From: Kenneth Whistler (kenw@sybase.com)
Date: Mon May 19 1997 - 13:47:55 EDT

Crank, er... Frank,

>> HT and FF were very commonly used...
>(And still are...) Now there's an interesting point. Unicode has addressed
>the CR/LF/CRLF confusion with LS and PS, but what about formfeed? Isn't it
>sometimes just as necessary to specify a hard page break as it is to specify a
>hard line or paragraph break?

You can still use U+000C FORM FEED in Unicode plain text, and a renderer that
knows about page breaks can do the "right thing", namely whatever it did with
^L for an ASCII text. FORM FEED, like HORIZONTAL TAB, was not considered to
be ambiguous enough in usage (unlike CR/LF) to require any separate encoding
in Unicode.

> In any case, the strong Use-A-GUI thrust of Unicode will make it increasingly
> difficult for certain kinds of people to operate in the ways to which they
> have become accustomed over the past decades in which plain text was "good
> enough" save that one could not put lots of languages into it.

The goal of Unicode plain text is to recapture that portability in the
encoding, but also allow you to put lots of languages into it.
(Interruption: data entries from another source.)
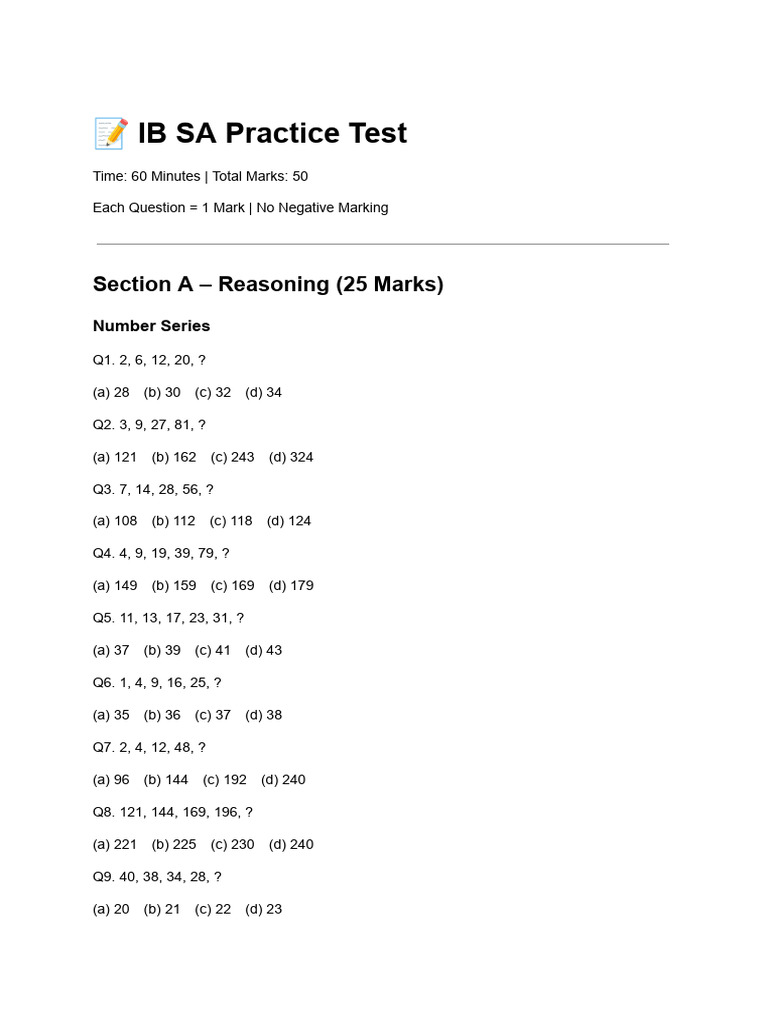Click the Number Series subheading
Screen dimensions: 768x1024
[x=151, y=326]
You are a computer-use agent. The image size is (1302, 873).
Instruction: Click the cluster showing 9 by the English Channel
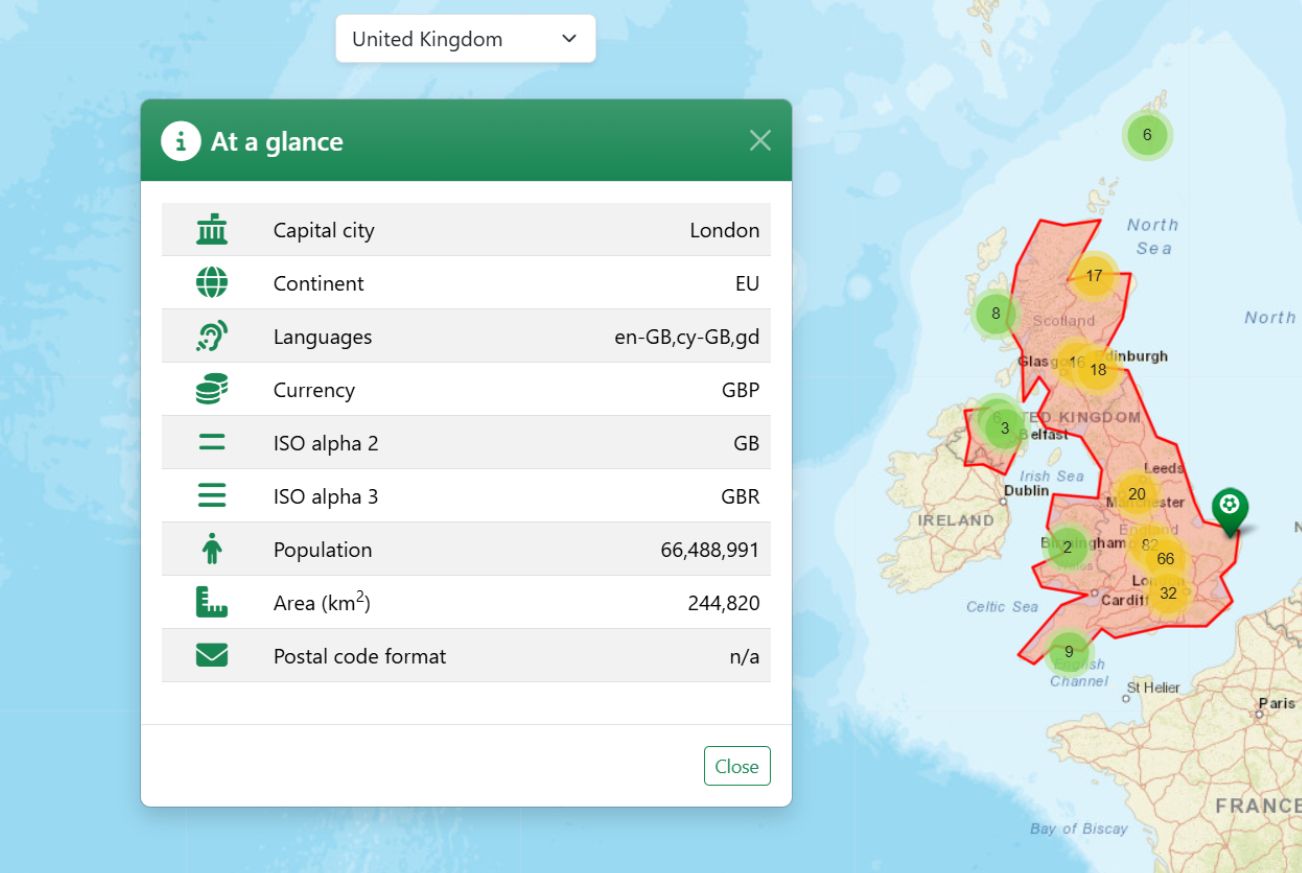[1069, 651]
The "Use-A-GUI
thrust" of Unicode acknowledges the fact that rendering of complex scripts
(including the Latin script with generative use of combining marks) requires
logic that is much more amenable to implementation in a GUI framework than in
a terminal model. However, appropriate (and very large and useful) subsets of
Unicode *can* be implemented with simple rendering models. (Cf. Windows NT
until very recently. :-) )

> I can move this letter to practically any
> other platform and it will still be perfectly legible and printable -- no
> export or import or conversion or version skew to worry about. I think a lot
> of people would be perfectly happy to do the same in a plain-text Unicode
> world using plain-text Unicode terminals and printers, if there were such
> things.

That is exactly what Unicode plain text is all about. And, by the way,
Notepad on Windows NT was pretty close to being a "plain-text Unicode terminal".
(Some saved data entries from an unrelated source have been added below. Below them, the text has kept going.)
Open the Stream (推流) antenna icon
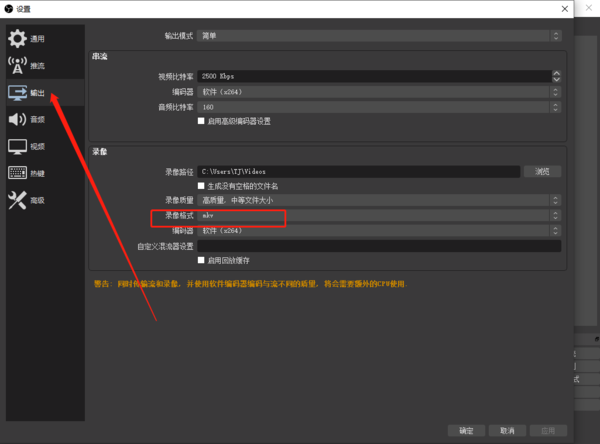The width and height of the screenshot is (600, 444). point(17,66)
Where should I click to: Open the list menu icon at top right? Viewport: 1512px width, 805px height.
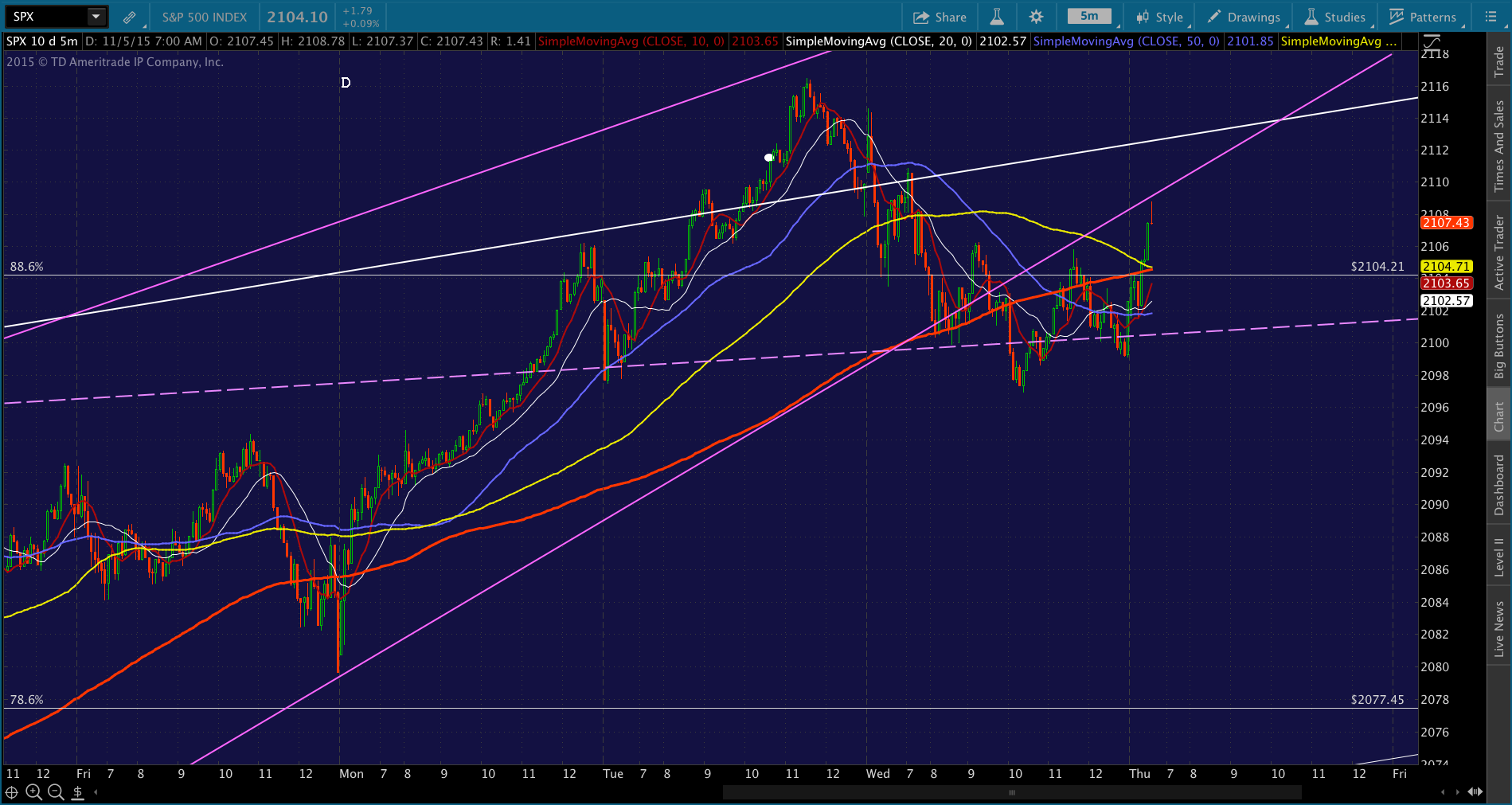pos(1491,17)
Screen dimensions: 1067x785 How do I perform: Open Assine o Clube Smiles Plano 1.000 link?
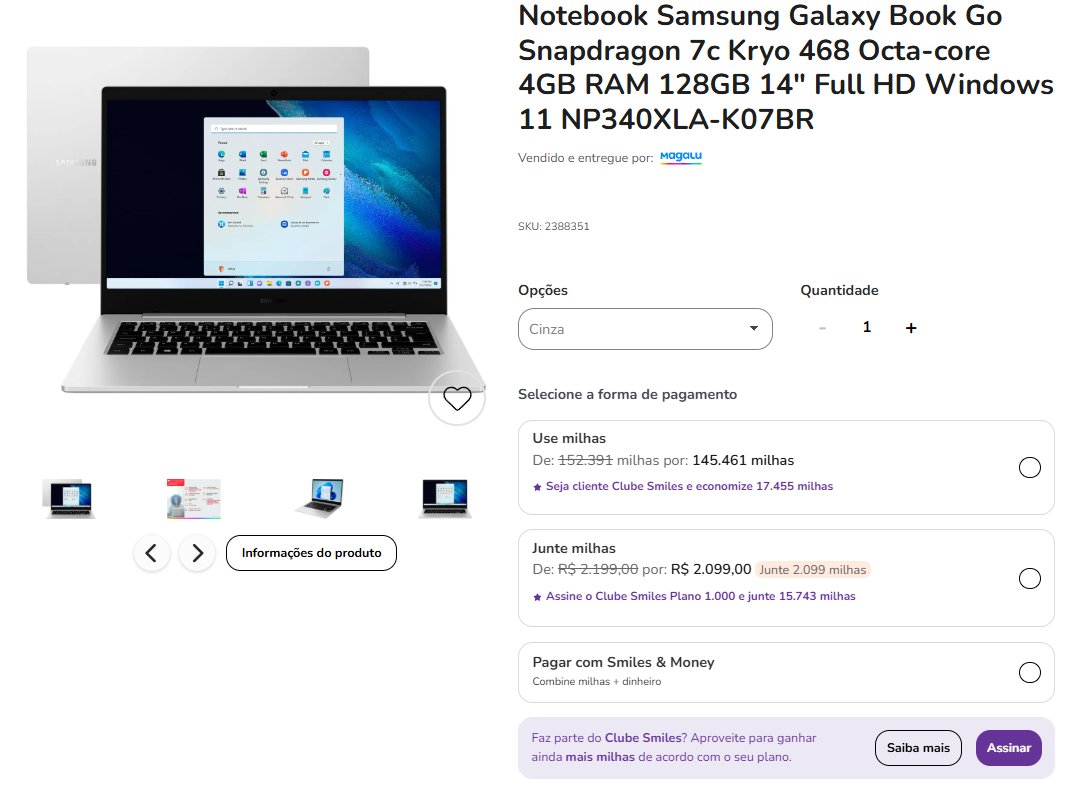pyautogui.click(x=701, y=597)
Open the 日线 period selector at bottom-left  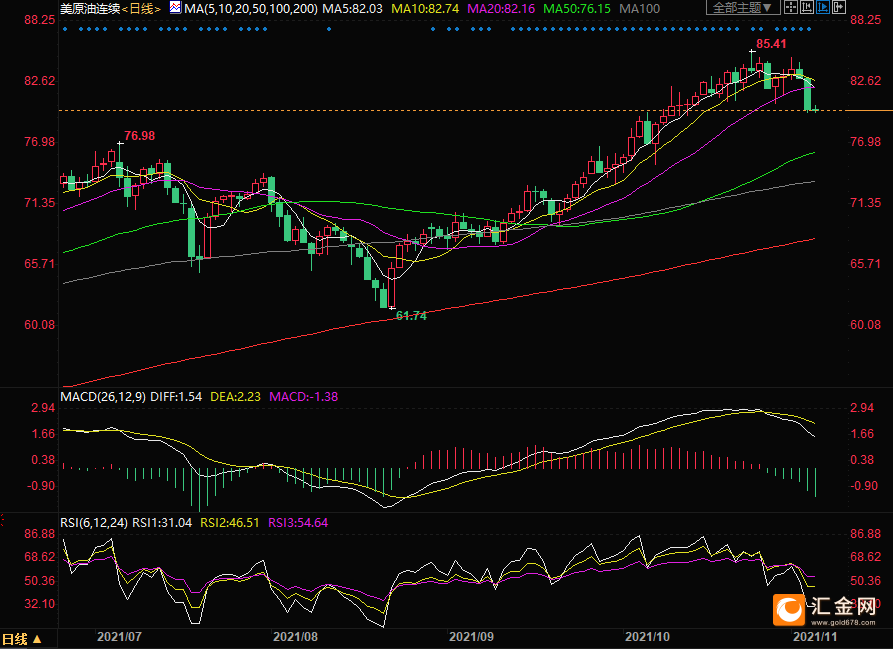click(22, 638)
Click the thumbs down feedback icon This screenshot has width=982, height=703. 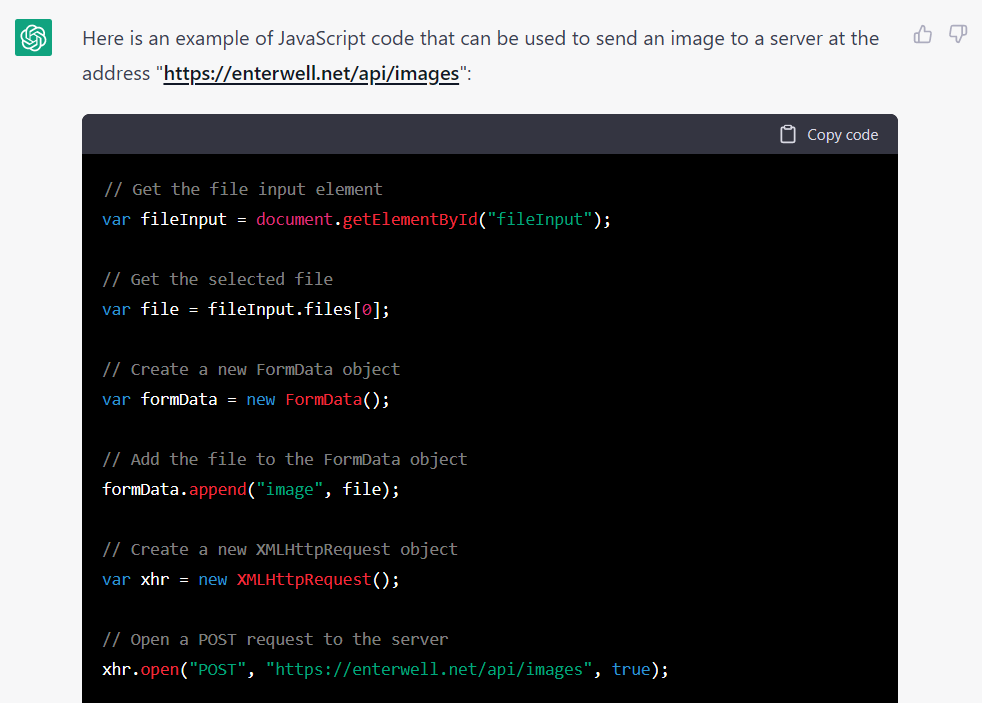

> The idea that one must embed Unicode in a higher level wrapper (e.g. a
> Microsoft Word document, or even HTML) to make it useful has a certain
> frightening consequence: the loss of any expectancy of longevity for our new
> breed of documents.

There is absolutely nothing new about this. I was warning my linguistic
colleagues about the longevity of their documents when they started using
WordStar back around 82/83. 7-bit ASCII is the only encoding that stayed
stable enough and was widely enough implemented to retain easy transmissibility
across the computer generations without the intervention of information
archaeologists. Well, 16-bit Unicode plain text is aimed at no less a
goal than being the universal wide-ASCII plain text of the 21st century.
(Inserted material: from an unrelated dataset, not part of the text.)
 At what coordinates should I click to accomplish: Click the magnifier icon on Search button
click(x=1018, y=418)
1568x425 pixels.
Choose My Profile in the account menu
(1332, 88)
Grumpy aside: This goal is not helped by people who treat Unicode as
a standards dumping ground for assigning numbers to everybody's favorite
collection of junk vaguely related to text, or who try to infiltrate
mechanisms (such as language tags) that do not belong in plain text.

> So let's do our part and make some effort to accommodate traditional
> plain-text applications in Unicode, rather than discourage them :-)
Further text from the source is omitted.